Let $I:X \rightarrow \mathbb{R}$ be a continuous, convex functional on a Banach space $X$ (or Hilbert for instance). Then how to prove that $I$ is weakly lower semicontinuous. i.e $ \forall u_n \rightarrow u$ weakly in $X$, $I(u) \le \liminf I(u_n)$.
Can I have some hints without using the proof that a lower semicontinuous, convex function is weakly lower semicontinous? I need another proof.
On
If $I$ is convex then $$I(y) \geq I(x) + \langle g_x,y-x\rangle$$ for some subgradient $g_x \in X$. So, $$I(u_n) \geq I(u) + \langle g_{u}, u_n-u\rangle,$$ which implies $$\liminf_{n}I(u_n) \geq I(u) + \liminf_{n}\langle g_{u}, u_n-u\rangle = I(u) .$$ The reverse implication might fail because $\langle g_{u_n}, u_n-u\rangle $ has $g_{u_n}$ change with $n$. I imagine that such a subgradient exists in Hilbert spaces but this needs to be checked.

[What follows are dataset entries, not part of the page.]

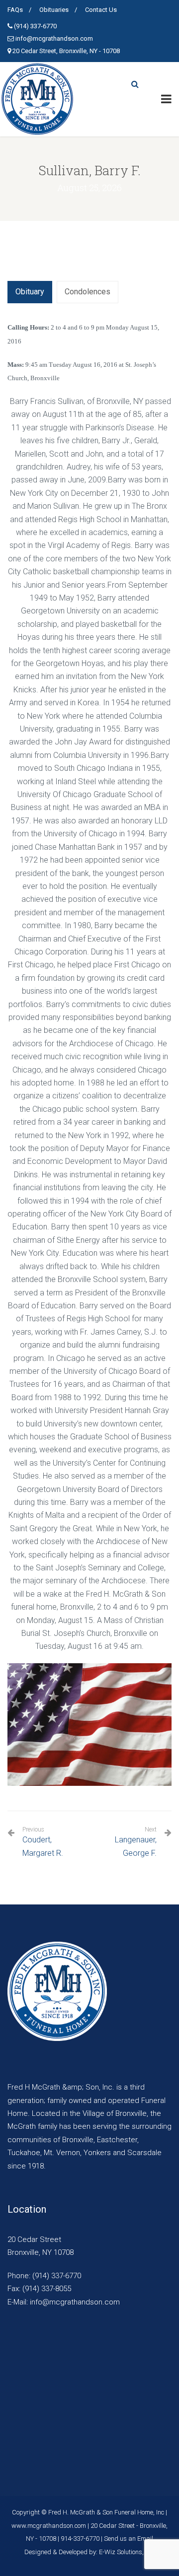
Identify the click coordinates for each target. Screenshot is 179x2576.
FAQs (15, 9)
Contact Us (101, 9)
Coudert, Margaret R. (42, 1841)
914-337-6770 (80, 2538)
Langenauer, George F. (136, 1846)
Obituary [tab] (29, 291)
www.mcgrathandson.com (48, 2525)
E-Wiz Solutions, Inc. (127, 2552)
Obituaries (54, 9)
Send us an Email (128, 2538)
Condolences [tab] (87, 291)
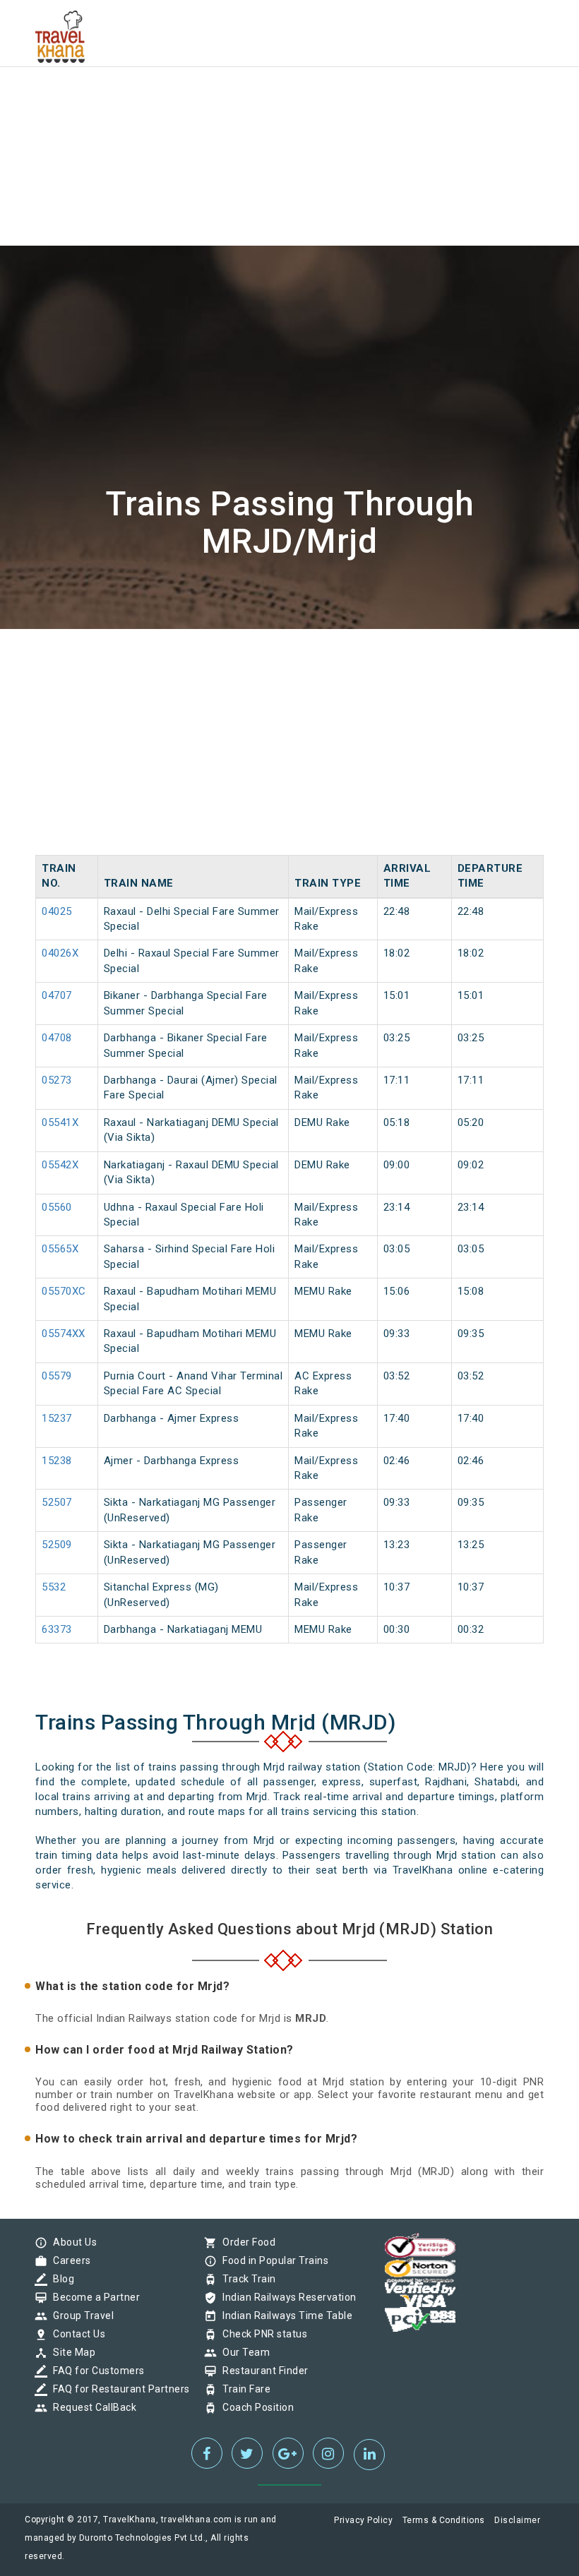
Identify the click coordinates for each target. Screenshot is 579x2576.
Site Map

For the Banach space case, you would need to argue that such a linear functional exists (rather than the sub gradient).
I think it is difficult to prove that a lower semicontinuous, convex function is weakly lower semicontinous without “using its proof”. Of course there are different proofs, by the usual and easiest one is to pick a sub level set of the function, which is closed by continuity, it is convex by convexity, and by Mazur’s theorem it is weakly closed. Hence the function is weakly lowersemicintinuous.
If you want to deal with sequences only, then try to show Mazur’s theorem with sequences, instead of giving it for a granted result.